A Cuban Girl’s Guide to Tea and Tomorrow
Laura Taylor Namey
Lila had plans. Finish school, take over the bakery with her grandmother, employ her best friend to support her through college and maybe get married to the love of her life. Unfortunately she can only do one of these things for certain – suddenly the rest of her life is in upheaval and she’s shipped off to England.
I found it fascinating how much freedom Lila had! My parents would never consider sending me overseas like that to deal with a problem (in fact, they made sure I wouldn’t be equipped to do that). I can’t really imagine managing a kitchen at 18 either, but I guess it’s what you are used to. I totally saw where this novel was going, and I was perfectly happy to go there. I wanted a soft, casual read on vacation that I could drop out of at any time.

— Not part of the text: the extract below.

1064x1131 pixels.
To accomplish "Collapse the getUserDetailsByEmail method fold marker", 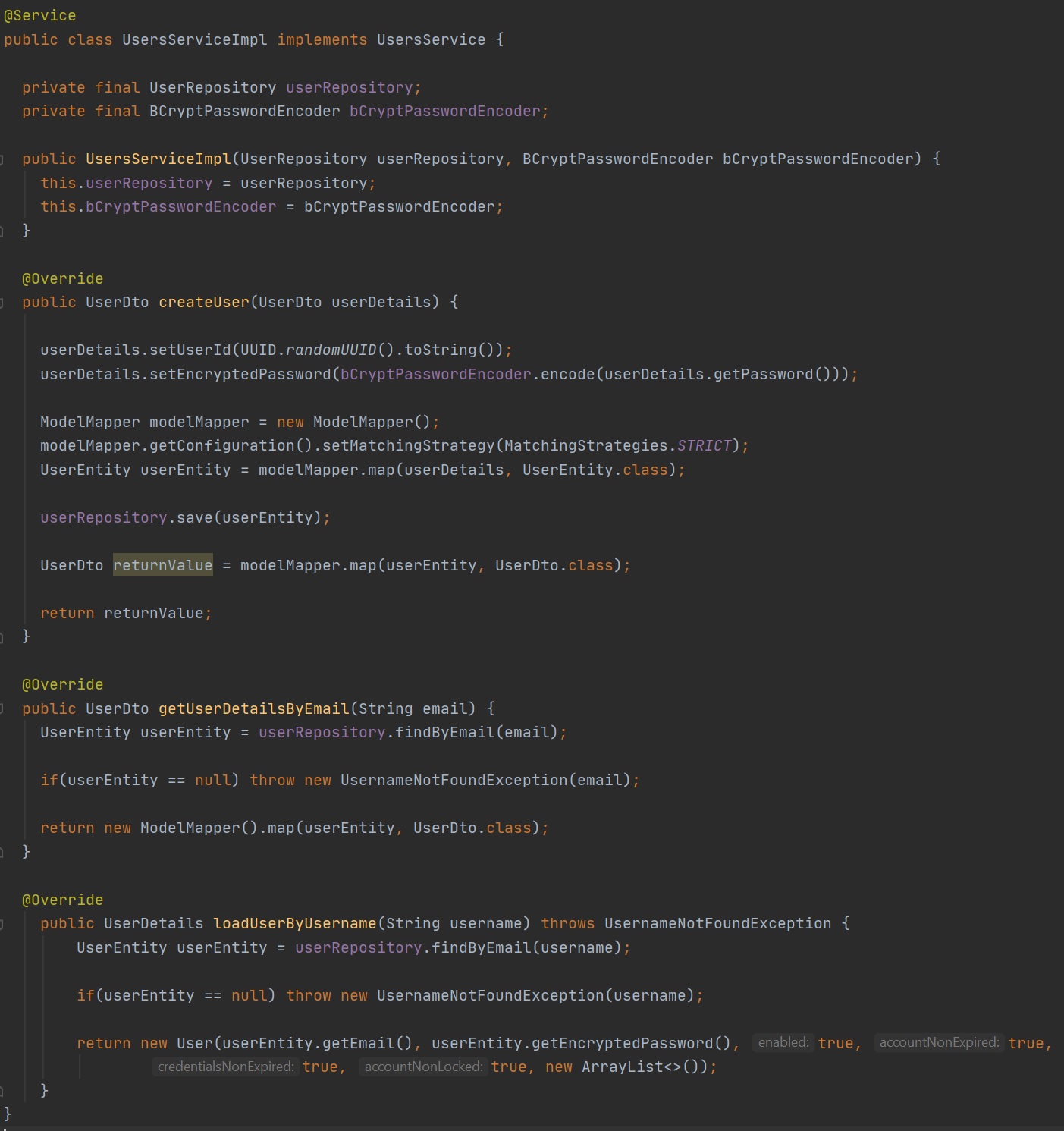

What this book also does quite well is validate creativity in baking. Sure, Lila knows her stuff well enough to out-cook the resident baker, but she knows that she has more to learn. Trades are a legitimate job choice, and I’m happy to see it being promoted here. I’m not sure what this would look like in Australia though. The restaurant industry can be very tough, particularly in the aftermath of COVID-19.
The way that Lila literally ran to deal with her feelings was quite novel. I feel like most of the time someone takes up running to be thinner, or just because they like it. Lila does state she enjoys it, but running past the point of being sick is something else. Not to mention dragging her friends in to run with her!
I enjoyed this novel as a light 3-star-worthy read. I read it as an eBook, which doesn’t help the story to stick in my head though (several months later anyway…). Highly recommended for anyone who likes a baking vibe to their fiction (eg. Caramel Hearts).